We know that understanding extreme environments is important to understanding biology and evolution in general. It is also critical in helping us search for life on other planets. But, what exactly IS an extreme environment?

On Earth, we have environments ranging from the superheated waters of submarine volcanic vents to the ultra-dry bitter cold of the Antarctic Dry Valleys. We find organisms living in caves dripping with sulfuric acid and others thriving in intensely alkaline solutions. We find creatures happily existing in saturated salt solutions, enduring megadoses of ionizing radiation, or deriving their food and energy sources from unpromising inorganic materials like manganese, iron, and sulfur compounds. Intuitively, we conclude that all their environments are extreme. After all, we'd hate to be there ourselves, but can we develop a more objective definition?

Scientists don't agree on the definition of "extreme" environment. Every scientist probably has her or his own definition. Mine is really a relative and operational scale.

For me, extreme environments are those which require significant modification of organisms living in them from their immediate ancestors. For example, the Antarctic icefishes have had to do a lot of "unfishy" evolving to suit their environment, like losing most of the hemoglobin in their blood. I think that is rather extreme. On the other hand, it may be that someday we will find a whole planet where the inhabitants arose and evolved under the conditions that our icefish enjoy. In that instance, they would be living in conditions that are the norm for their biology and not extreme at all!

Is "extreme" here "normal" out there?

Are there environments on Earth, which may resemble those we expect to find on other worlds? Herein lies the strongest connection between Earth's extreme environments and life on other planets. When we look at our own planet's most challenging environments, we are really looking for clues to what may be the normal conditions on other planets. We want a hint of what we may be searching for when we investigate those other worlds for signs of life.

We know that there are a number of environments that mimic some features of the dry, cold surface of Mars. The Antarctic Dry Valleys and their permanently ice-covered lakes may represent one stage of Mars' past development. While we have only recently become aware of the deep subsurface microbial inhabitants of Earth living at many kilometers depth, their possible counterparts in the deep surface of Mars may be all that is left of a once more extensive Martian biology.

• Dataset entries
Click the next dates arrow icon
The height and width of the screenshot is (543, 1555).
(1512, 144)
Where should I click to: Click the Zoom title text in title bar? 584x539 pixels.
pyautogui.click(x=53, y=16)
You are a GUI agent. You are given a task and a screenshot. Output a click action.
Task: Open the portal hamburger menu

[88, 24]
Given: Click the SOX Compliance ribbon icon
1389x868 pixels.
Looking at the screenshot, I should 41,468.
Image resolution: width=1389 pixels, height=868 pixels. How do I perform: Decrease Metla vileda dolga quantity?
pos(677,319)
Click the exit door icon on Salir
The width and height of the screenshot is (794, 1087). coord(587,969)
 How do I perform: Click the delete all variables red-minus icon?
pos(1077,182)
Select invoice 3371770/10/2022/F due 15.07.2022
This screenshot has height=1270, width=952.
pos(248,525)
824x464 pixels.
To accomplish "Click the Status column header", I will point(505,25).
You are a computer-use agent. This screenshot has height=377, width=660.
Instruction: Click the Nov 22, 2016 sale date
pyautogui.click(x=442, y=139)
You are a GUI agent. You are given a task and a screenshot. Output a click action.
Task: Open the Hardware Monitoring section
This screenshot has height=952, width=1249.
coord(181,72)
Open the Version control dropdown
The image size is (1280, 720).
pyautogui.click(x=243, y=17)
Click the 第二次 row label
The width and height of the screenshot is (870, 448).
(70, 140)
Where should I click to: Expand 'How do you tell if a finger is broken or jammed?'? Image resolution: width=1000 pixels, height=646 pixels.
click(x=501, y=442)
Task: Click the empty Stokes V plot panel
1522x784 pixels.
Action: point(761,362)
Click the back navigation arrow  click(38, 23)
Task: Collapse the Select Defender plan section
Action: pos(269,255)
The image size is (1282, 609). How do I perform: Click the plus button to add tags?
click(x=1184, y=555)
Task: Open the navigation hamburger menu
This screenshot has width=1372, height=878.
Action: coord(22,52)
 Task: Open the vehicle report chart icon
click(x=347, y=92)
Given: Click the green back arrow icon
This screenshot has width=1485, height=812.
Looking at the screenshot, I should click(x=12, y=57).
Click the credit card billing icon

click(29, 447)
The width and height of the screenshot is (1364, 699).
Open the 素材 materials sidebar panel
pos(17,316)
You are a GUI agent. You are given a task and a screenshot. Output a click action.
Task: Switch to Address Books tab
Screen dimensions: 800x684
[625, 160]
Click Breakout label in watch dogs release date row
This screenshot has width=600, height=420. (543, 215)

• QUESTIONS
1: From the passage on extreme environments, return everything from "We know that understanding" down to "more objective definition?", copied word for word.
2: Summarize the passage on extreme environments in two sentences.
3: Continue the passage on extreme environments from the point where it stops.

• SOLVED TASKS
1:
We know that understanding extreme environments is important to understanding biology and evolution in general. It is also critical in helping us search for life on other planets. But, what exactly IS an extreme environment?

On Earth, we have environments ranging from the superheated waters of submarine volcanic vents to the ultra-dry bitter cold of the Antarctic Dry Valleys. We find organisms living in caves dripping with sulfuric acid and others thriving in intensely alkaline solutions. We find creatures happily existing in saturated salt solutions, enduring megadoses of ionizing radiation, or deriving their food and energy sources from unpromising inorganic materials like manganese, iron, and sulfur compounds. Intuitively, we conclude that all their environments are extreme. After all, we'd hate to be there ourselves, but can we develop a more objective definition?

2: The passage explains that studying Earth's extreme environments matters for understanding biology and evolution and for searching for life on other planets, and the author defines such environments as those that require significant modification of organisms from their immediate ancestors. Because conditions that are extreme on Earth may be normal elsewhere, settings such as the Antarctic Dry Valleys and Earth's deep subsurface may resemble past or present conditions on Mars.

3:
When we look in amazement at the thriving communities of weird clams and exotic worms growing around deep sea volcanic vents we are struck by the fact that they are supported without deriving energy from our sun. But perhaps, in the briny, dark ocean of Europa (and perhaps Callisto?) these sorts of communities will be the norm. We will be better prepared to recognize and study them because our minds have been expanded by our knowledge of our own terrestrial biology.

The time factor

Do Earth's extreme environments last long enough to suggest that we could expect similar environments to be maintained on Mars or other planets over very long periods of time? This is a tricky question. At one time, not so long ago, the consensus of the scientific community was negative. But, every time we have another fossil find that pushes back the earliest signs of life on this planet, we realize that the origin of life may have taken an astonishingly short period of time. We also see amazingly rapid evolutionary jumps, a notion now known as "punctuated equilibrium" within the history of life.

This may mean that we have greatly over-estimated the necessary time periods for both the origin and subsequent evolution of life. We know that some of the extreme environments on Earth have persisted for millions of years. Indeed, there are many suggestions that the origins of life on this planet occurred in a hot, sulfurous, and non-oxygen environment that we now call very extreme!

Extremophiles of the Universe unite!

And we, we extremophiles who study the weird and exotic extremophile inhabitants of Earth's strangest places, Well, we're really just practicing for the day when we can ply our skills in corners of the universe where we are the extreme lifeforms and the inhabitants are just doing business-as-usual.